Task requirements
Which lines of the listing hold the string "size"? Show each of them.
:: Records supplied
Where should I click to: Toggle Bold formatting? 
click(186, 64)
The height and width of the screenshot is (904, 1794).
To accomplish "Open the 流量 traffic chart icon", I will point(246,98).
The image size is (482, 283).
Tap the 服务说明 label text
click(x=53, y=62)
::::
:: Records supplied
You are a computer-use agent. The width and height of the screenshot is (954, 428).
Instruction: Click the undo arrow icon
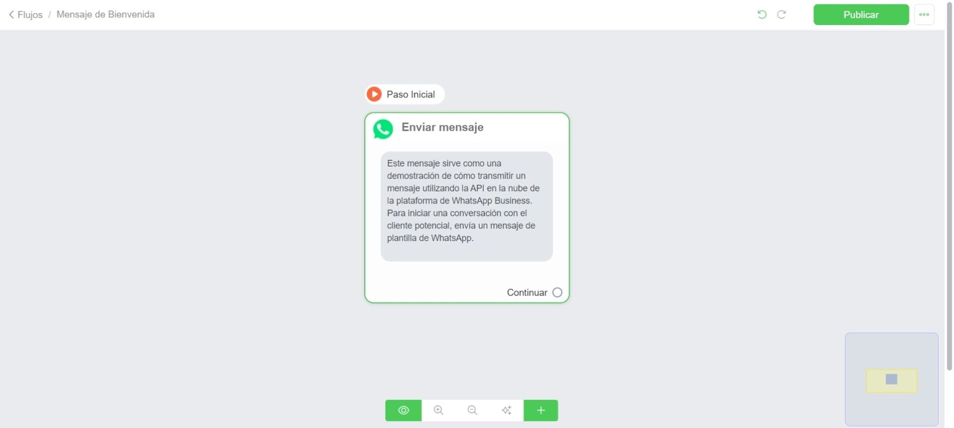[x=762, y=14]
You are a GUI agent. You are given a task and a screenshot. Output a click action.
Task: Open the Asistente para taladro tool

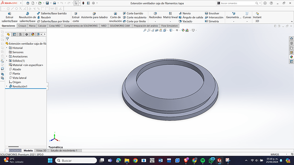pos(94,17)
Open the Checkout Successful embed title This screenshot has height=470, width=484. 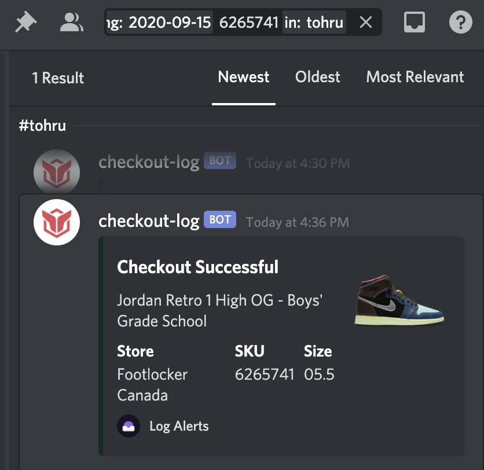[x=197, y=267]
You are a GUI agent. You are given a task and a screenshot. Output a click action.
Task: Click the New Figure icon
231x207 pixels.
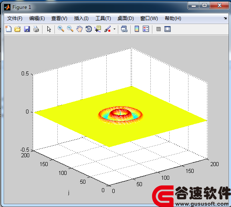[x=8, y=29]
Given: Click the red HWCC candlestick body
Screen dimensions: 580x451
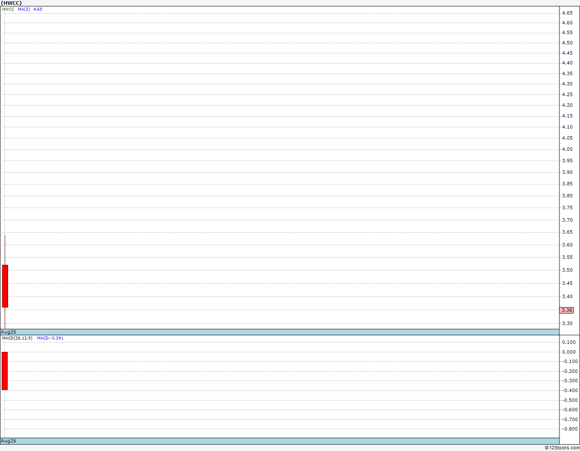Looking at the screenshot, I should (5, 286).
::::
:: Records supplied
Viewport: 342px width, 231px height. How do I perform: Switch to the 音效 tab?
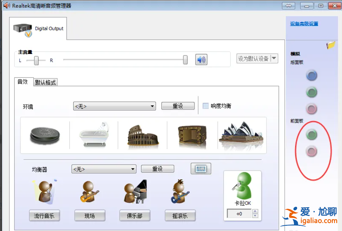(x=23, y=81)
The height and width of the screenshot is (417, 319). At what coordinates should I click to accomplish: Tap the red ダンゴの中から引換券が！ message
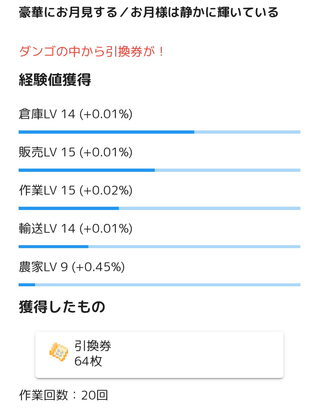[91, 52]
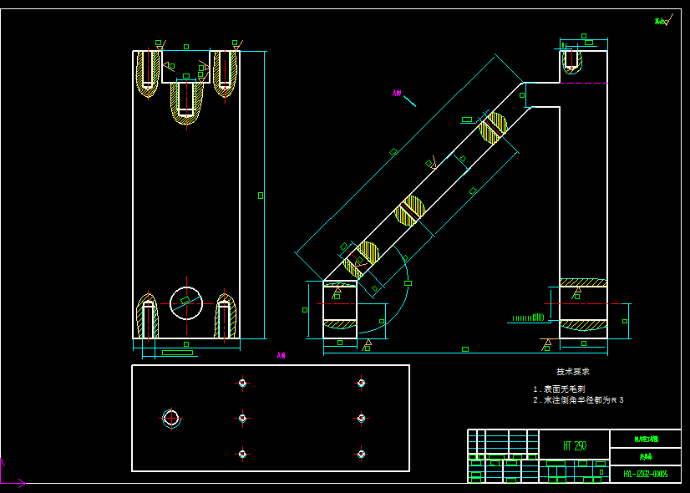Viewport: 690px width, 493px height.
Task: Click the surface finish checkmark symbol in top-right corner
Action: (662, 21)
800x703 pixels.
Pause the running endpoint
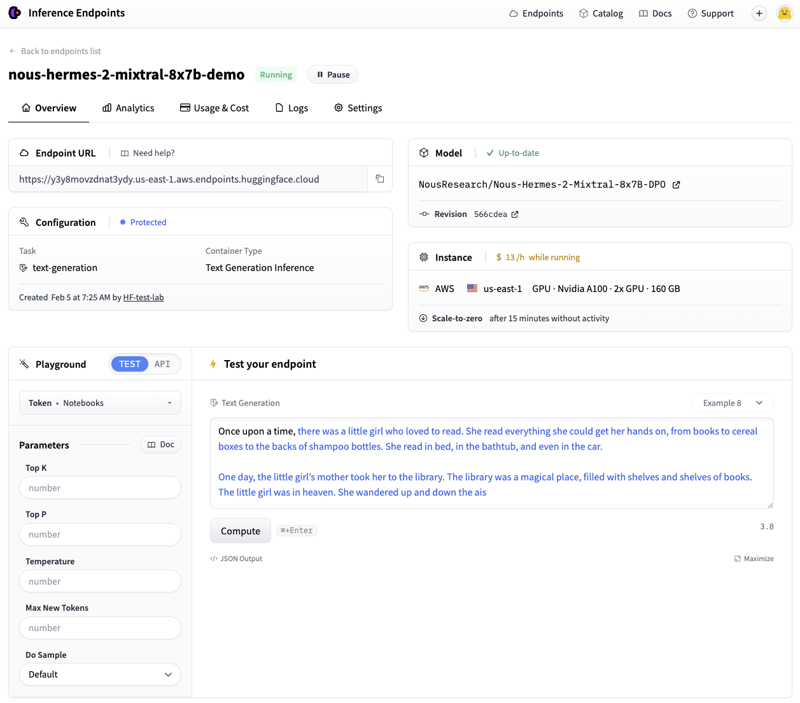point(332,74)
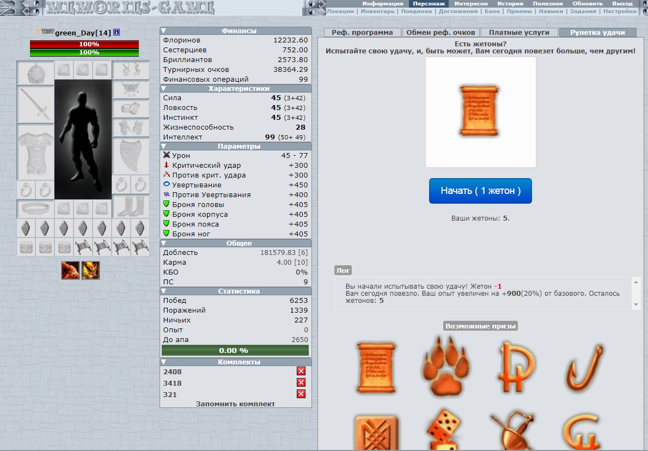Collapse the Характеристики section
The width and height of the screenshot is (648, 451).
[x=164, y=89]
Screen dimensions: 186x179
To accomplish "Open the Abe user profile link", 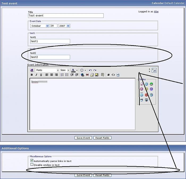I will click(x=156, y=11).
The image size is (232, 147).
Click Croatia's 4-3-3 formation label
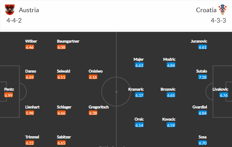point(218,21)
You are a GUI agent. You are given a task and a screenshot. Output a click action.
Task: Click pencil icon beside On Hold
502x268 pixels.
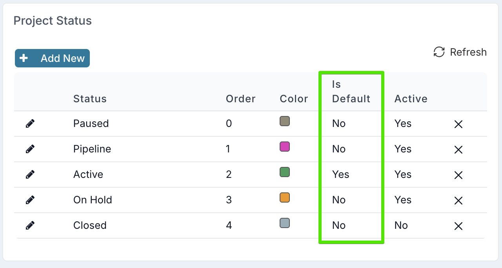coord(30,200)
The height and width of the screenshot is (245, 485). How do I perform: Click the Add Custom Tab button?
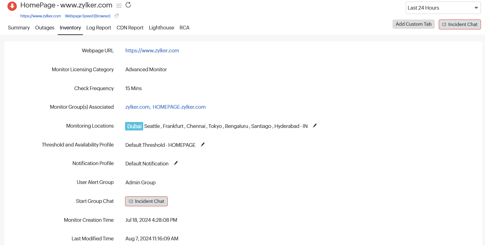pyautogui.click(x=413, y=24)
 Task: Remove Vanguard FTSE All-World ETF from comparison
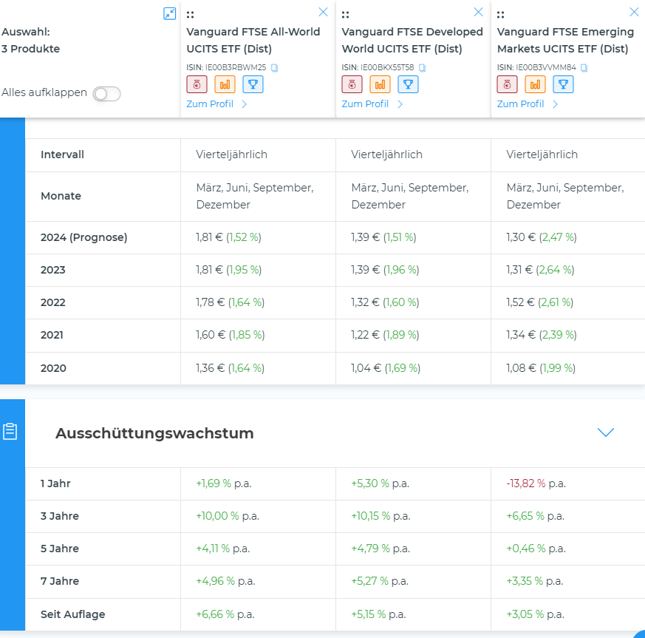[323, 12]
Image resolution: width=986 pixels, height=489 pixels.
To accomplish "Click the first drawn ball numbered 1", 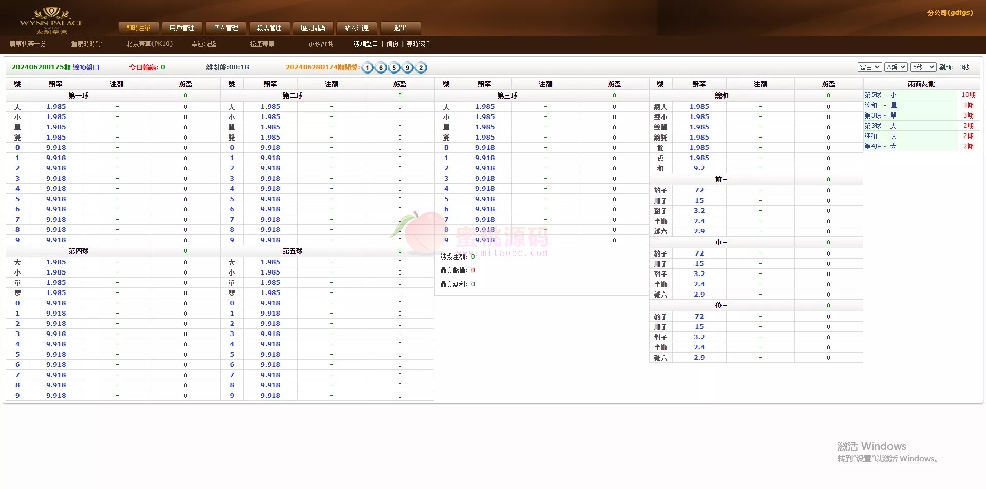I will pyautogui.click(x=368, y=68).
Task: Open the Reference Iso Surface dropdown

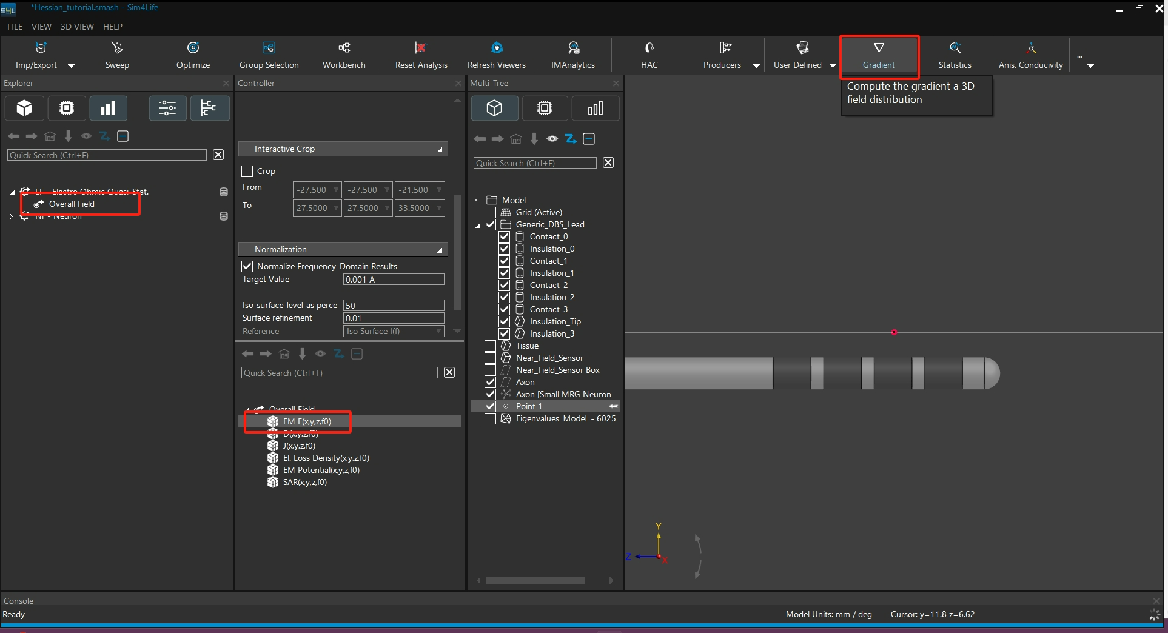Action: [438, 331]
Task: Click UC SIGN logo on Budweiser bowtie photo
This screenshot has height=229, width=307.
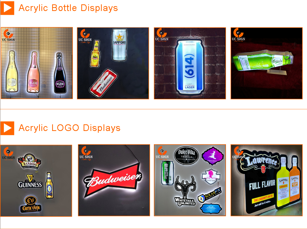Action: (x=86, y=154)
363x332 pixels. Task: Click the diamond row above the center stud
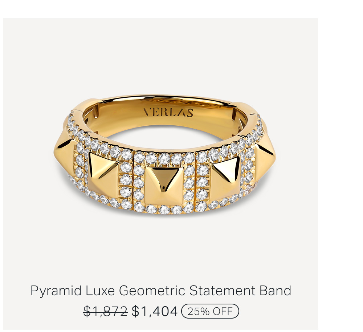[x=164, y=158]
::::
Problem solution
The image size is (482, 283).
The image size is (232, 147).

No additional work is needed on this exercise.